The story, Eyes Turn To Arkansas’ Bold Effort To Cut Medicaid Costs, Add Transparency (Kulkarni, 10/1), also triggered readers’ reactions.
Brian Eisenberg, Eisenberg Consulting Inc., Martinez, Calif.
This program reads like another government approach to zero-summing total health care expenditures. It penalizes the groups operating below expectations, and benefits those performing better than expectations. … If the Medicaid program really wanted to reduce expenditures then it should simply penalize those groups that operate below expectations. There should be no direct financial reward issued for providing quality care. That should be the basic requirement. If anything, the reward should be that those who provide quality care at the proper cost factor should see an increase in the volume of beneficiaries utilizing their services. … If a facility is continuing to provide poor quality care at a high cost, why continue to finance their operation by allowing beneficiaries to utilize their services? That seems to be an inherent danger to the beneficiary, and sends the wrong signal to the provider community.
Brenda Kaye, Palm Desert, Calif.
I believe that many doctors take advantage of programs that become unlimited in services. Too many tests that are not necessary are given, and the doctors should be more aware of cost factors … and stop giving patients unnecessary meds. I work in a hospital and I am proud to say our doctors keep abreast of what’s going on. But I also believe that all doctors should take brush- up courses and be more aware of drug interaction. Accountability is the key word.
Marj Oines, Petersburg, Alaska
This seems to be very similar to the diagnosis-related groups that were established in the 1970s under Medicare. We nurses had to document how much time it took for us to do every task. Then all the info was gathered, an average length of hospital stay was determined for each condition. As a result, if a patient did not fit the average they were often discharged too early, they suffered, and had to return to the hospital. Doctors were forced to come up with some other diagnosis so the patient could remain in the hospital to get the care they needed. That was not and is not good for the patient. The same process is highly likely to inflict more suffering for patients. What kind of flexible process will you put in so doctors can treat as the patient needs? I’ll watch this with great interest. Put the patient first.

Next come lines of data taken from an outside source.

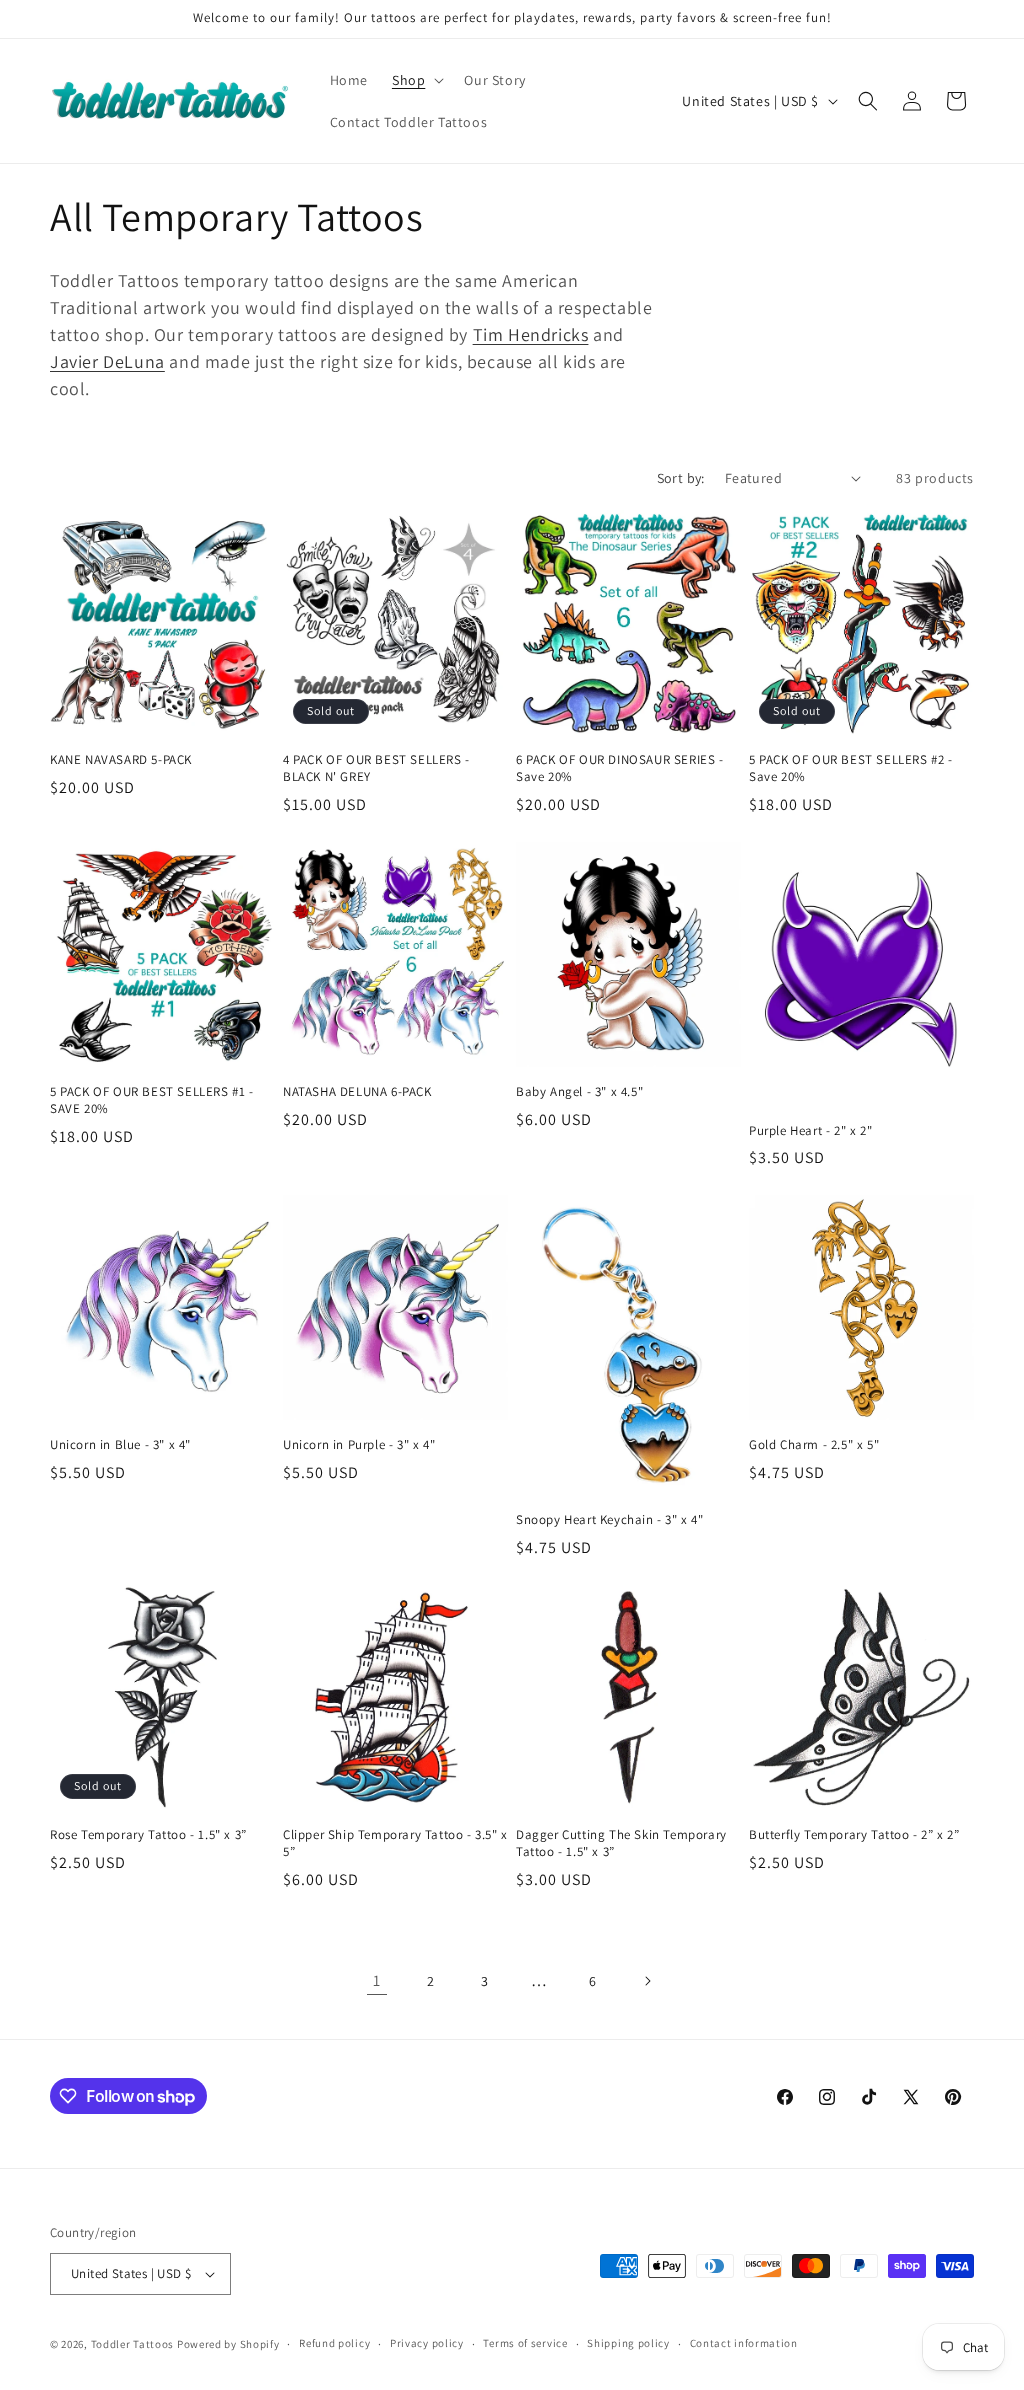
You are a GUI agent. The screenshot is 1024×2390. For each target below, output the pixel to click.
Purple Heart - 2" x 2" (810, 1131)
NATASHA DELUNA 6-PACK (357, 1092)
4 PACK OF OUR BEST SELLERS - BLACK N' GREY (376, 768)
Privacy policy (427, 2343)
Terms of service (525, 2343)
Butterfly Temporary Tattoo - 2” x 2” (854, 1835)
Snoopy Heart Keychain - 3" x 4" (610, 1520)
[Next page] (647, 1981)
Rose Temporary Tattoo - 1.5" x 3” (148, 1835)
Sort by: (681, 478)
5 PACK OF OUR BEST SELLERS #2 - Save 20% (851, 768)
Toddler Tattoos (133, 2344)
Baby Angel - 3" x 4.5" (579, 1092)
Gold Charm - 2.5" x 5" (814, 1445)
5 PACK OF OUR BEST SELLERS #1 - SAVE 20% (152, 1100)
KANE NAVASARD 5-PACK (121, 760)
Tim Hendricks (531, 334)
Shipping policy (628, 2343)
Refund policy (334, 2343)
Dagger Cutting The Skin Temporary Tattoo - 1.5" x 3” (621, 1843)
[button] (416, 80)
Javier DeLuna (107, 361)
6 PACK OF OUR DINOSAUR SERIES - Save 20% (620, 768)
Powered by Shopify (228, 2344)
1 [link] (377, 1980)
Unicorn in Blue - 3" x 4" (120, 1445)
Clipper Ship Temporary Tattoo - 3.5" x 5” (395, 1843)
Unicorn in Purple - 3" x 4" (359, 1445)
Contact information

Another reader offered the following comment in response to Drug Coupons: A Good Deal For The Patient, But Not The Insurer (Schultz, 10/1).
Lee Jarm, Boston, Mass.
On the subject of moral hazard: how is it not a moral hazard for insurance companies to broker contracts with manufacturers for a certain price based upon prescribing market share targets? There are complaints about coupons, but the assumption in this type of contracting is that no matter what the chemical entity, it will work the same for all patients. That simply isn’t true. Are formularies even ethical? Why should a patient be stuck with a higher tier copay (excluding the difference between brand and generic — which is more understandable) if it turns out that that patient responds better to a third-tier branded drug versus a second-tier branded drug? It isn’t the patient’s fault, but they get penalized.